Dynamic evaluation or test-time finetuning is a performance-enhancing1 online machine learning technique where the ML model is trained further at runtime on ‘new’ data, eg. an RNN/Transformer is benchmarked on predicting text, but in addition to its prediction each timestep, it does an additional gradient descent on the newly-observed text. (It is analogous to short-term memory neural plasticity.) Dynamic evaluation was introduced for RNNs by et al 2010, where the continual learning reduced perplexity in predicting English, and was used in many RNNs afterwards for the best performance (cf. neural cache).

Gradient descent works well.
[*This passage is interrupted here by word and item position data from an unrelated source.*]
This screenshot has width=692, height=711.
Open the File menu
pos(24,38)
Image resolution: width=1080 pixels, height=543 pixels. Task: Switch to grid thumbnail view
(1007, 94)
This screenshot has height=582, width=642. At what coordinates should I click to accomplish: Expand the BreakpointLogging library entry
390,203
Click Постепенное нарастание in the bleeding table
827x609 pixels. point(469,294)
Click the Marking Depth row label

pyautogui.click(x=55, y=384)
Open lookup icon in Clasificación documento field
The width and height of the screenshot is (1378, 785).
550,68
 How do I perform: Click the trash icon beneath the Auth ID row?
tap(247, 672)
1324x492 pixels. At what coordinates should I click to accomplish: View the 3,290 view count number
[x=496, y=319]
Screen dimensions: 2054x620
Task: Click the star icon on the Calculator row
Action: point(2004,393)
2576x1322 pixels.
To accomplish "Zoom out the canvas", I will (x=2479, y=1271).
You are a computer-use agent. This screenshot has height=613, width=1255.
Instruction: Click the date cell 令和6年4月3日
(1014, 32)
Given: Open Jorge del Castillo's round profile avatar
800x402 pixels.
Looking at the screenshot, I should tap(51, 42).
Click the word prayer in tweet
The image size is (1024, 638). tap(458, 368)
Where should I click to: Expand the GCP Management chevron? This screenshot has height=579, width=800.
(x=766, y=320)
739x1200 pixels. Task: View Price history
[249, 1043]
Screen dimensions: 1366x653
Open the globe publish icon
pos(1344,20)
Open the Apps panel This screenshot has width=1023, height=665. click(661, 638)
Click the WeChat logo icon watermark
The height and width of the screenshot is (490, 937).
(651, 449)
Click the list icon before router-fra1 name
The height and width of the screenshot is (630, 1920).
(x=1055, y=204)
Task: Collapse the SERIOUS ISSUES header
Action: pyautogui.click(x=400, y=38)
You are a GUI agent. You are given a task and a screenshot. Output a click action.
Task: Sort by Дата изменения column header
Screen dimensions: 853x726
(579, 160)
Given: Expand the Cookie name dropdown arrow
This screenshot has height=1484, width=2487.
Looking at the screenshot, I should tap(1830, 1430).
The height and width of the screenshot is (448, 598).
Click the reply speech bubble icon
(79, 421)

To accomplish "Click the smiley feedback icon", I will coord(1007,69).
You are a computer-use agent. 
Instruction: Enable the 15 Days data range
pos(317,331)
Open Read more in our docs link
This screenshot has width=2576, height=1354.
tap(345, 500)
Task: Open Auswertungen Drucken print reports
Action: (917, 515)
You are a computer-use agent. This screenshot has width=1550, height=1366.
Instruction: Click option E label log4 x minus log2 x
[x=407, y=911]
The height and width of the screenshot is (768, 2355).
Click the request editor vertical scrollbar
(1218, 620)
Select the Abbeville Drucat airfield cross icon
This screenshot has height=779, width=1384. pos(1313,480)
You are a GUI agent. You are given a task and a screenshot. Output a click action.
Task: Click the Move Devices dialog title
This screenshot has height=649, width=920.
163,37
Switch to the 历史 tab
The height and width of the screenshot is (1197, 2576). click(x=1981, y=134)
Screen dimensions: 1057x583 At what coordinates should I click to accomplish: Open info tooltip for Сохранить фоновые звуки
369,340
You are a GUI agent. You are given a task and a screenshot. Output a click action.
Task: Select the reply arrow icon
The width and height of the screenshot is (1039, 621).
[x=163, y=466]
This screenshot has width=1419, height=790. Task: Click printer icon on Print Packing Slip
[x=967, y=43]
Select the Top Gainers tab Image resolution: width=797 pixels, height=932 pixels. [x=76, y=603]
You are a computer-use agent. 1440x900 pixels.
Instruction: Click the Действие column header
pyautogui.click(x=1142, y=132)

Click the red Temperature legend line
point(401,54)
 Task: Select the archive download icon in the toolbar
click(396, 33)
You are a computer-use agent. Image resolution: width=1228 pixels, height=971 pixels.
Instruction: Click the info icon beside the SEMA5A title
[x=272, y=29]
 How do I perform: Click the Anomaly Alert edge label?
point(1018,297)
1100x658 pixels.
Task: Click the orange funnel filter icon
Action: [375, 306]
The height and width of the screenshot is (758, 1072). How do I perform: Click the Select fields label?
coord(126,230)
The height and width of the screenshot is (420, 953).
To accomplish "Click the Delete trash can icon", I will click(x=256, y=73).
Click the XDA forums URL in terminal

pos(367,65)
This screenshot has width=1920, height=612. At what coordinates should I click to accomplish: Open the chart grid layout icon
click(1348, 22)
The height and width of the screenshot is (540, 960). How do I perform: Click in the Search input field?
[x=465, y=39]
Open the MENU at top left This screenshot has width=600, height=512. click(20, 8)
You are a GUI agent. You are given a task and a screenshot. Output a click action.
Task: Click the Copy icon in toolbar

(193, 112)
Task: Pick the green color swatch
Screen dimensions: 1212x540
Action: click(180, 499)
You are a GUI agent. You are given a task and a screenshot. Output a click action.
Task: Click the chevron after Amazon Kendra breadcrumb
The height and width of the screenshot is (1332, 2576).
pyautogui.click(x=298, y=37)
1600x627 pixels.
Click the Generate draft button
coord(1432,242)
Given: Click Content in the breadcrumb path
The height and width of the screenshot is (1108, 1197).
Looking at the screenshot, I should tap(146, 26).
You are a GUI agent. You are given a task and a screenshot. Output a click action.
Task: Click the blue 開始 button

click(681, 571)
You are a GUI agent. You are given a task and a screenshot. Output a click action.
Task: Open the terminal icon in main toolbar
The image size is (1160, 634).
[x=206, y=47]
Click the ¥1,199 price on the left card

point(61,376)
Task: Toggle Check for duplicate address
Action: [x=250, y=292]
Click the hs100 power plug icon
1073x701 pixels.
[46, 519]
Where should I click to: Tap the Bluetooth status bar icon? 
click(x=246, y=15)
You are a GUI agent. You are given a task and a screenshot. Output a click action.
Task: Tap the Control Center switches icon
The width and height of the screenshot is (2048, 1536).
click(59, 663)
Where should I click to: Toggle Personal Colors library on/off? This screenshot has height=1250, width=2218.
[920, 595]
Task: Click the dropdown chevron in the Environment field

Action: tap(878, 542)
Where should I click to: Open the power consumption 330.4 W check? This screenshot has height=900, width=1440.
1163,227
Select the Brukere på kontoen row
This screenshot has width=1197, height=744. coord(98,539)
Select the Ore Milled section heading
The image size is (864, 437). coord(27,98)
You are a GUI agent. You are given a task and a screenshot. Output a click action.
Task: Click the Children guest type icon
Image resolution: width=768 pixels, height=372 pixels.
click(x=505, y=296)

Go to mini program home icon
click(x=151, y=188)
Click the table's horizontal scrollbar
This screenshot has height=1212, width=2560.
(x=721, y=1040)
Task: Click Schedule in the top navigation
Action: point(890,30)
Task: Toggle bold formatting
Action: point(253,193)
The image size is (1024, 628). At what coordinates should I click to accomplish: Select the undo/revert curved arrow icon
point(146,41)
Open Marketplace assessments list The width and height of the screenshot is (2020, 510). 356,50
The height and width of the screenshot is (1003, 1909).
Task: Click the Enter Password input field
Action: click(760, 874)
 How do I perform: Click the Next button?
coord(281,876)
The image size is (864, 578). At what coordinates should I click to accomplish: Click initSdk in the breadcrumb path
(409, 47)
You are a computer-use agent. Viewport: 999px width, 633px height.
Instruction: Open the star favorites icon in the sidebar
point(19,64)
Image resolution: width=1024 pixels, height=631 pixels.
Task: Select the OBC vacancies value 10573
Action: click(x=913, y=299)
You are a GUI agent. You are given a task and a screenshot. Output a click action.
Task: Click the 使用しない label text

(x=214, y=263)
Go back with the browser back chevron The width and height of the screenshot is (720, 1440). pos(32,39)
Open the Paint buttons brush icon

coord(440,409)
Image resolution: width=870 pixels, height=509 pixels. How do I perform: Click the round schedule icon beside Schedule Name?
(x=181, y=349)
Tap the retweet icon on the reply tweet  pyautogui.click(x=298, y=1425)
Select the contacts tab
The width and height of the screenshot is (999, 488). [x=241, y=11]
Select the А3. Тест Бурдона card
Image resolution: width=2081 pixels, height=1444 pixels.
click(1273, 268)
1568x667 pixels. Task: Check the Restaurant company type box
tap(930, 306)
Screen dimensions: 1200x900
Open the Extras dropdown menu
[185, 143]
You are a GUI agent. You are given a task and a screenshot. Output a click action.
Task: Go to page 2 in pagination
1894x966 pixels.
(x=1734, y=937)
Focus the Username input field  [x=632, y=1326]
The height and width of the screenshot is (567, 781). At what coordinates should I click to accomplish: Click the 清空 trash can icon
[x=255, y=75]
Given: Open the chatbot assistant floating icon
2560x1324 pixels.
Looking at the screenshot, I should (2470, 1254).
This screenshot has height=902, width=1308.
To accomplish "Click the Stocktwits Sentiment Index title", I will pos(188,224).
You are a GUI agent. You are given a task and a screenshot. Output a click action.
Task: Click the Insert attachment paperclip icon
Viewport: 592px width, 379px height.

Have you considered using it more?
Dynamic evaluation is attractive because it requires no modifications to the architecture or training—it simply does more ‘training’, rather than leaving the weights frozen and relying on the hidden state (or self-attention) to do all learning, leading to greater consistency.2 It is especially useful when dealing with rare entities, domain shift, or personalization3, and for serial tasks where the best performance is needed. It can also be augmented with retrieval methods or adding in similar datapoints, which can teach the NN more.
Dynamic evaluation has fallen out of fashion due to emphasis on simple-to-deploy models, proprietary cloud services, and throughput over quality; but it may be revived by local NN models, or by tasks requiring cognitive flexibility not handled by pure self-attention (ARC?).